Will you give every entry again exactly as it stands?

Source records

====

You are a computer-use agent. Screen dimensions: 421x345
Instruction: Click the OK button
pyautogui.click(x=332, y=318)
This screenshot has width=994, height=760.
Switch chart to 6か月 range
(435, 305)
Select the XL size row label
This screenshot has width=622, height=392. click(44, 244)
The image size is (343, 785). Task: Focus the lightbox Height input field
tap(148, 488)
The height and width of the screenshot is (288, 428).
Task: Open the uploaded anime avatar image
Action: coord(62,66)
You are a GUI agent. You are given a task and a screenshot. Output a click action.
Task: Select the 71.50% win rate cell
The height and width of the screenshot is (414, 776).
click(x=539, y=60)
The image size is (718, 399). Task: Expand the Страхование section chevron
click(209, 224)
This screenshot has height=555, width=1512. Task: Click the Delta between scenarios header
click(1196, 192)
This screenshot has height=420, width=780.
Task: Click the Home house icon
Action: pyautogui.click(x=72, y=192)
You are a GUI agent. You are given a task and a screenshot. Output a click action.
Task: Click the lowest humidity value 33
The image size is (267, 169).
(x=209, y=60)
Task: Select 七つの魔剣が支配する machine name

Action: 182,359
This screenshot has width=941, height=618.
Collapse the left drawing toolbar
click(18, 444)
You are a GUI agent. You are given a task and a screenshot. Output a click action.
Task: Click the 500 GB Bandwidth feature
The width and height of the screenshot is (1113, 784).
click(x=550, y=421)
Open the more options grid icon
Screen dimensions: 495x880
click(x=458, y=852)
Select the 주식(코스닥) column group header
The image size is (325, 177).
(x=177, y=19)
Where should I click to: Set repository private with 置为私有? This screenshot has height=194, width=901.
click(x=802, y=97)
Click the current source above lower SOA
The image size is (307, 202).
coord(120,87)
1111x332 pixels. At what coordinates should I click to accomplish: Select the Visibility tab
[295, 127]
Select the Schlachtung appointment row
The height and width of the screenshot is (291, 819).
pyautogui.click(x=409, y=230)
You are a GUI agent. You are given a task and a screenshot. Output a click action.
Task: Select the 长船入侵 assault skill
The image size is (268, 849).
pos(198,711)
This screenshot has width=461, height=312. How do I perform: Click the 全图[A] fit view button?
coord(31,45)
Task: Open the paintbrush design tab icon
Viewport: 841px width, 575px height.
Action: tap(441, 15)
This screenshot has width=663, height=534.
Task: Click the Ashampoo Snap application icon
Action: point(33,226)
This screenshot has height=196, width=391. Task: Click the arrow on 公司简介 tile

====

Your response:
You are a computer-use agent. Screen dimensions: 421x345
Instruction: Click the OK button
pyautogui.click(x=332, y=318)
This screenshot has width=994, height=760.
Switch chart to 6か月 range
(435, 305)
Select the XL size row label
This screenshot has width=622, height=392. click(44, 244)
The image size is (343, 785). Task: Focus the lightbox Height input field
tap(148, 488)
The height and width of the screenshot is (288, 428).
Task: Open the uploaded anime avatar image
Action: coord(62,66)
You are a GUI agent. You are given a task and a screenshot. Output a click action.
Task: Select the 71.50% win rate cell
The height and width of the screenshot is (414, 776).
click(x=539, y=60)
The image size is (718, 399). Task: Expand the Страхование section chevron
click(209, 224)
This screenshot has height=555, width=1512. Task: Click the Delta between scenarios header
click(1196, 192)
This screenshot has height=420, width=780.
Task: Click the Home house icon
Action: pyautogui.click(x=72, y=192)
You are a GUI agent. You are given a task and a screenshot. Output a click action.
Task: Click the lowest humidity value 33
The image size is (267, 169).
(x=209, y=60)
Task: Select 七つの魔剣が支配する machine name

Action: 182,359
This screenshot has width=941, height=618.
Collapse the left drawing toolbar
click(18, 444)
You are a GUI agent. You are given a task and a screenshot. Output a click action.
Task: Click the 500 GB Bandwidth feature
The width and height of the screenshot is (1113, 784).
click(x=550, y=421)
Open the more options grid icon
Screen dimensions: 495x880
click(x=458, y=852)
Select the 주식(코스닥) column group header
The image size is (325, 177).
(x=177, y=19)
Where should I click to: Set repository private with 置为私有? This screenshot has height=194, width=901.
click(x=802, y=97)
Click the current source above lower SOA
The image size is (307, 202).
coord(120,87)
1111x332 pixels. At what coordinates should I click to accomplish: Select the Visibility tab
[295, 127]
Select the Schlachtung appointment row
The height and width of the screenshot is (291, 819).
pyautogui.click(x=409, y=230)
You are a GUI agent. You are given a task and a screenshot. Output a click action.
Task: Select the 长船入侵 assault skill
The image size is (268, 849).
pos(198,711)
This screenshot has width=461, height=312. How do I perform: Click the 全图[A] fit view button?
coord(31,45)
Task: Open the paintbrush design tab icon
Viewport: 841px width, 575px height.
Action: tap(441, 15)
This screenshot has width=663, height=534.
Task: Click the Ashampoo Snap application icon
Action: point(33,226)
This screenshot has height=196, width=391. Task: Click the arrow on 公司简介 tile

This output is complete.